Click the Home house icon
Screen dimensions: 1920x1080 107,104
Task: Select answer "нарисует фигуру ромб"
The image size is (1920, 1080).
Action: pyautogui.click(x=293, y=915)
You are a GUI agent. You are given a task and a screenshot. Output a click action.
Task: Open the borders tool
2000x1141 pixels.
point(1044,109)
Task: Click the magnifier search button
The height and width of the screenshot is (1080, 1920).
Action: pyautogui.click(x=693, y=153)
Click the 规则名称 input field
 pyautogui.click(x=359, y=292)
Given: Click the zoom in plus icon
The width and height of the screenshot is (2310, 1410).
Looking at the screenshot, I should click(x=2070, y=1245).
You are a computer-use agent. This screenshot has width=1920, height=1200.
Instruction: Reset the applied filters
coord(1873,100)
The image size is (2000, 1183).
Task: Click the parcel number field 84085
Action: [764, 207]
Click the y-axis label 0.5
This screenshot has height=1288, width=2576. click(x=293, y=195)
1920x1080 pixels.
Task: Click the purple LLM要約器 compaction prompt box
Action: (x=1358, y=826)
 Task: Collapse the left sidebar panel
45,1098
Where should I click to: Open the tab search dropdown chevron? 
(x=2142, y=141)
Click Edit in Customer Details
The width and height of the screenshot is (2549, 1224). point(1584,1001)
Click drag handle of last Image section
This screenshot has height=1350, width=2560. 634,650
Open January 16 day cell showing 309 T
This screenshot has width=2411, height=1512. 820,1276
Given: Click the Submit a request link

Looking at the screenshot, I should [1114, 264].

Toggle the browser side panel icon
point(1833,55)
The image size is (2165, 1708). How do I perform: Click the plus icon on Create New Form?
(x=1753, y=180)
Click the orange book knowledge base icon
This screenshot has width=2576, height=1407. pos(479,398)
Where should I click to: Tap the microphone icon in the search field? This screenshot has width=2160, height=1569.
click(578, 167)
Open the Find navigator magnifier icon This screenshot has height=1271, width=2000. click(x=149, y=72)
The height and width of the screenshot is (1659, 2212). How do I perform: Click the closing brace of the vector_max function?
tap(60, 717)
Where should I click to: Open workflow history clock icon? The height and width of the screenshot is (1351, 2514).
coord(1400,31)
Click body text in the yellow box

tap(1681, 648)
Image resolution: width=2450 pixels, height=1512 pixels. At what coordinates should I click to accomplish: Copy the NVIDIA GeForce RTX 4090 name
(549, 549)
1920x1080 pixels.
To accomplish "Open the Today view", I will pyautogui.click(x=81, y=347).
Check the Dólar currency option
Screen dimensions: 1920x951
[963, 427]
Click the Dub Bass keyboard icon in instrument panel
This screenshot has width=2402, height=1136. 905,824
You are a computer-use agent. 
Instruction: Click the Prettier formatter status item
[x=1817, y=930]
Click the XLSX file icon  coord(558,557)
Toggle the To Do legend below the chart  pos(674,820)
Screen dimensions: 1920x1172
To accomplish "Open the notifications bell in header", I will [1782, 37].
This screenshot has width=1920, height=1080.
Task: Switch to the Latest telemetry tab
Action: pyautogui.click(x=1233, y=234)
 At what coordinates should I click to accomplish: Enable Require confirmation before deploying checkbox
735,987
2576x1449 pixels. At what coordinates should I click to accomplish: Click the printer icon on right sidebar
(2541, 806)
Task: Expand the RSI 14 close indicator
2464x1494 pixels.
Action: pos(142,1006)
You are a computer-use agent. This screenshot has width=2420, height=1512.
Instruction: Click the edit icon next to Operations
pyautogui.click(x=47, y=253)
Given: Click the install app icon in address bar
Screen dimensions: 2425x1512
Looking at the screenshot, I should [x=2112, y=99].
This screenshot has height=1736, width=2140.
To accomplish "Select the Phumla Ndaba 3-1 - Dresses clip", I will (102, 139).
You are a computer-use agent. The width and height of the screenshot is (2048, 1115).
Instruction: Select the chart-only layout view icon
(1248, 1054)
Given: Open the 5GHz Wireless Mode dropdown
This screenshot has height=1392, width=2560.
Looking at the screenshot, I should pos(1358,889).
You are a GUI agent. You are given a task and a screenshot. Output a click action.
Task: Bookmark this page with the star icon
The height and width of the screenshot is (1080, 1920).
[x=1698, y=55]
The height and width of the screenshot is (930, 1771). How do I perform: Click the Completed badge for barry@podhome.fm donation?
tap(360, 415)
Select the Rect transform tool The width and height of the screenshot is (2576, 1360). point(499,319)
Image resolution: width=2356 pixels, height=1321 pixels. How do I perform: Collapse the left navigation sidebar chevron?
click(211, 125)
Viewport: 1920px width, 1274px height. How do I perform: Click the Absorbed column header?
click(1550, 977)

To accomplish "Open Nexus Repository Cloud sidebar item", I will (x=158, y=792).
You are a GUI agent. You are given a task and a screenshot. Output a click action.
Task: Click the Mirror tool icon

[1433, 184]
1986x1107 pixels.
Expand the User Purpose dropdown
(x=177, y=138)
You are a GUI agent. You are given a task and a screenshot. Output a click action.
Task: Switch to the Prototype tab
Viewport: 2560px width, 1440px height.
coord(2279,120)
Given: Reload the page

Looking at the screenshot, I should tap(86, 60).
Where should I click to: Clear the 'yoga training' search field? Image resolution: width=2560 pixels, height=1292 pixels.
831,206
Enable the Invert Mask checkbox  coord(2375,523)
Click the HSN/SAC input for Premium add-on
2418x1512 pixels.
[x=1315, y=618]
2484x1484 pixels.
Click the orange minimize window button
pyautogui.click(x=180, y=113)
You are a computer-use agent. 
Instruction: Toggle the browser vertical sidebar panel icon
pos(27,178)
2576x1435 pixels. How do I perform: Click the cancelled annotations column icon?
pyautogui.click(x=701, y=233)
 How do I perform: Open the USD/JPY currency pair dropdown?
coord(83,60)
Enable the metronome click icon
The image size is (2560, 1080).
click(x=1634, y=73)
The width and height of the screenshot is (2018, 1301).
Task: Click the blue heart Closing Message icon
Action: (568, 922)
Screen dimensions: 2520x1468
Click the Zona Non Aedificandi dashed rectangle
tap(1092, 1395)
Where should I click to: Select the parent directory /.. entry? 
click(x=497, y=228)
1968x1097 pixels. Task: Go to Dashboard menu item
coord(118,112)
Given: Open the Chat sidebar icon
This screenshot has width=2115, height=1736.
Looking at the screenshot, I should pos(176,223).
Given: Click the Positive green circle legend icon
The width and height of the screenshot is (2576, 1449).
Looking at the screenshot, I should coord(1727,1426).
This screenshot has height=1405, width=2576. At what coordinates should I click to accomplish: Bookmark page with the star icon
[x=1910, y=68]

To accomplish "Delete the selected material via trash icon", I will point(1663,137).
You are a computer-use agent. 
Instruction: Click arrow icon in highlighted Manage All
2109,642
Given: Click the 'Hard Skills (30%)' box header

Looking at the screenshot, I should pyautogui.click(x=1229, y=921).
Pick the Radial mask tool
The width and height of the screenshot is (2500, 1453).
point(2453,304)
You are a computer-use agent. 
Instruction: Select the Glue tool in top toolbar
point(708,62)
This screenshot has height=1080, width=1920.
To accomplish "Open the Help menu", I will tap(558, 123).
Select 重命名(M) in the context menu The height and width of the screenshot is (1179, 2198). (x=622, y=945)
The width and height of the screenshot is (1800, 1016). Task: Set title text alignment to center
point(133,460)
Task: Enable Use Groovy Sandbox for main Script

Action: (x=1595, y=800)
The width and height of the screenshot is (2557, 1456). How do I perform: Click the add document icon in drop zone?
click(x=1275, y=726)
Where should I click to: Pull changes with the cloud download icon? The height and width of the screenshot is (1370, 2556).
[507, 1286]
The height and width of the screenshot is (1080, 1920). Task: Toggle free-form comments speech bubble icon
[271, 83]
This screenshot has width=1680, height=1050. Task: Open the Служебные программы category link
*-*-*
Assignment> For the lines above, output exactly those from the line containing "2000x1141 pixels." through the line containing "has width=1920, height=1200.", and skip the others.

Expected answer>
2000x1141 pixels.
point(1044,109)
Task: Click the magnifier search button
The height and width of the screenshot is (1080, 1920).
Action: pyautogui.click(x=693, y=153)
Click the 规则名称 input field
 pyautogui.click(x=359, y=292)
Given: Click the zoom in plus icon
The width and height of the screenshot is (2310, 1410).
Looking at the screenshot, I should click(x=2070, y=1245).
You are a computer-use agent. This screenshot has width=1920, height=1200.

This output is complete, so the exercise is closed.